A third video, We the Enemy (2019), plays in the side gallery, the latest fruits of the collective known as SPIT! (Sodomites, Perverts, and Inverts Together!), which includes Motta, John Arthur Peetz, and Carlos Maria Romero. In the video, Greek artist Despina Zacharopoulou performs their manifesto We the Enemy (2017), a compendium of slurs for queerfolk of various ilks and eras. They range from backhanded benignities (‘golden boys,’ ‘fishy girls’) to capital offenses (‘AIDS carriers,’ ‘degenerates’), from the charmingly obscure (‘Ursulas,’ ‘Uranians’) to the oppressively everyday (‘faggots,’ ‘dykes,’ ‘he-shes’). Like the angelic Pereira, who also lists a litany of calumnies he once bore, the queers of SPIT! Reclaim the terms that sought to injure them, transfiguring hate into defiant power: a queer ‘conatus.’ “We,” they proclaim, “are and will always be the enemy.”
The Enemy is also the subject of a new series of photographs in the central gallery space, whose full title cites the opening lines of Dante’s Inferno: Midway upon the journey of our life/ I found myself within a forest dark, / For the straightforward pathway had been lost (2019). Within a void of black, serpents strike poses with a disembodied hand or a fetish-masked head. A snake wreathes the head like a crown of thorns, or loops through fingers like some runic monogram. Deceptive in their simplicity, each parselmouth part-object sibilates Satanic susurrations, bedeviling distinctions of good and evil. These spirits, though fallen, do not despair — there is pleasure in the dark.
Motta’s perverted path finally bends into PPOW’s Viewing Room, where objects arrayed like a museum-display hover somewhere between fetish and artifact. Black monochrome abounds.

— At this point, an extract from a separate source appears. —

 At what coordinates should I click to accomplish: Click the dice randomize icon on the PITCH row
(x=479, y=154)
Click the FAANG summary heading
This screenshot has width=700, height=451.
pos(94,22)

At center lies Senhor Morto (2019), the dismembered bronze body of Christ submerged in water. On surrounding walls, whips, knots, and rings suggest sacred mysteries, occult sex, alchemical orders, and other arcana. The room is peppered with art historical allusion, as in the black-mirrored reference to Robert Mapplethorpe’s Self-Portrait with Whip (1978). Inverting Benjamin’s dictum, these works turn documents of barbarism into documents of civilization, and instruments of punishment into accoutrements of ecstasy.
If ‘conatus’ is about persistence and desire, Conatus marshals all the powers of the night for the effort. It unearths avenging angels beneath the wreckage of history. Mingling testimony of the vanquished with the diatribes of their oppressors, Motta converts histories of suffering into a shrewd and often playful aesthetic of defiance. Rejecting nihilism, Motta embraces (with Benjamin) ‘courage, humor, cunning, and fortitude.’ Even in the darkest of times, Conatus affirms the desire to persist.